▸ **Work required**: Each line of the listing that contains the word "star" is to be copied.

▸ **Extracted material**:
>>>
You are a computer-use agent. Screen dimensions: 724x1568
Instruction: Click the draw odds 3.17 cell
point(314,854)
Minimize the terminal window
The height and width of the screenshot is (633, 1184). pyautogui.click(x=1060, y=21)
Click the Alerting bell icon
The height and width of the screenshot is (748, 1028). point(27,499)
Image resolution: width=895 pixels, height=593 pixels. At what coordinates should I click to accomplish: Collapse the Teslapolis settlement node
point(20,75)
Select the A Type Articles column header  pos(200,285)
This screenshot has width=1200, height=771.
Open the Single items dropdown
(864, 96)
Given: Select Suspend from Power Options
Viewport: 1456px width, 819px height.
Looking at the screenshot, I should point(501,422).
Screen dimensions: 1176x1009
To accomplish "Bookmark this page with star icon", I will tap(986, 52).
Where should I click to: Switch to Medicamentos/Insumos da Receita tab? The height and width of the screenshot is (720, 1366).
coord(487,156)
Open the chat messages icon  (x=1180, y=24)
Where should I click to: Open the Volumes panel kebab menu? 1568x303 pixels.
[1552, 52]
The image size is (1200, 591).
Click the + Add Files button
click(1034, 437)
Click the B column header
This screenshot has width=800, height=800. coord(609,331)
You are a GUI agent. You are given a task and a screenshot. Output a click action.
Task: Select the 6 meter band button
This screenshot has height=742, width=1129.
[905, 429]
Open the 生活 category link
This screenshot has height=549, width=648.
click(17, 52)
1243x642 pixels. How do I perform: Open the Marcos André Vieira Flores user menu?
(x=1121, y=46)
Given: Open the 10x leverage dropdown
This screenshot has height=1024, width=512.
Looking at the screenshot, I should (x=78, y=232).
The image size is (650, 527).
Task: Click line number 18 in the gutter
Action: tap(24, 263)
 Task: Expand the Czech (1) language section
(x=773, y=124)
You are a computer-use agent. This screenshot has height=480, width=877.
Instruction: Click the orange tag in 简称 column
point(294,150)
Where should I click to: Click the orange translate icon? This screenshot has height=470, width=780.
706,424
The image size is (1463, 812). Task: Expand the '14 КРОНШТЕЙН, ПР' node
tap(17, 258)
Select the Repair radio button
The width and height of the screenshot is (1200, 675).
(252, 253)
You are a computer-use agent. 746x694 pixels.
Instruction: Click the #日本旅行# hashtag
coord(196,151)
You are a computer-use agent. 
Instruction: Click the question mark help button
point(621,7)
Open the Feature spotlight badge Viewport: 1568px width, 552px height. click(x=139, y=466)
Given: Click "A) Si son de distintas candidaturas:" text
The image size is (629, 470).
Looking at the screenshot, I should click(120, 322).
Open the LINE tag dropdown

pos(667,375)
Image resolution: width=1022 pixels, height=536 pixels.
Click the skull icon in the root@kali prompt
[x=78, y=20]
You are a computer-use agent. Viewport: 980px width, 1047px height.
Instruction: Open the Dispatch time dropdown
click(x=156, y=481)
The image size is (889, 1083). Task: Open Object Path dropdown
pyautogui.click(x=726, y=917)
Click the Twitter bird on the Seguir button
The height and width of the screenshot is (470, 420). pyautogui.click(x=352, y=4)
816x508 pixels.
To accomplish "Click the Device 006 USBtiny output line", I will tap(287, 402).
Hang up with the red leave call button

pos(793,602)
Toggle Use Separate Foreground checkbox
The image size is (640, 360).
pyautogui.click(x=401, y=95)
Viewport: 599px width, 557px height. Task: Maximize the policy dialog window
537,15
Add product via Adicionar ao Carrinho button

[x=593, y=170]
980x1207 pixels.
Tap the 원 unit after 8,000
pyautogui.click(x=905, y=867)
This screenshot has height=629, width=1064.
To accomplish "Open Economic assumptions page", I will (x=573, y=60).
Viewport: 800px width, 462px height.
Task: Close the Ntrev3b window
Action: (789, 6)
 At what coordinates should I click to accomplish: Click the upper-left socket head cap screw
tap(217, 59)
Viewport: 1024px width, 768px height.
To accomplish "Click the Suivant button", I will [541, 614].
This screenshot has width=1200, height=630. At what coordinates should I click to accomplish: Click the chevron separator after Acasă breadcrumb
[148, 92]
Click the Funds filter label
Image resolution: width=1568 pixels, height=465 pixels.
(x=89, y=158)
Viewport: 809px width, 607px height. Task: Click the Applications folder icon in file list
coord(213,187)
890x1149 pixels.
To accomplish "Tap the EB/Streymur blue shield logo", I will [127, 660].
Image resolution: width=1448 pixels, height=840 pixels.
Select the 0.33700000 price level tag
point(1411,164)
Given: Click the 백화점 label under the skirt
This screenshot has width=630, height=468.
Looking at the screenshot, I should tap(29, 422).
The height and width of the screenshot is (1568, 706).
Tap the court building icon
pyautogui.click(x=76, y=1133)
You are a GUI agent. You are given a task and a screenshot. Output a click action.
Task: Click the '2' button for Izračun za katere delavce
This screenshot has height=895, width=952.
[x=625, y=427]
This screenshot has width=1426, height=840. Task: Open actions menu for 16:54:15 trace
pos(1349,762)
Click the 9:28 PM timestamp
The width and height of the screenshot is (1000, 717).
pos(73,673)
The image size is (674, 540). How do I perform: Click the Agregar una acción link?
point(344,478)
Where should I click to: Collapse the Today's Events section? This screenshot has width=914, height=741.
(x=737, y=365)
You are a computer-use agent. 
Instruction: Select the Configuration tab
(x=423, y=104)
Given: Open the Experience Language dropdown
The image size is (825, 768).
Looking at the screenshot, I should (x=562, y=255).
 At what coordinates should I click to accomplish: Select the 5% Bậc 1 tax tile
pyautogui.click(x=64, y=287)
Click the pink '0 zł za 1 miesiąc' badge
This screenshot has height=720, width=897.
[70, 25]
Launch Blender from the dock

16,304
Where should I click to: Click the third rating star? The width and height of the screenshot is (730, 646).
<<<
▸ **Output for this task**:
To accomplish "Bookmark this page with star icon", I will tap(986, 52).
Where should I click to: Click the third rating star? The width and height of the screenshot is (730, 646).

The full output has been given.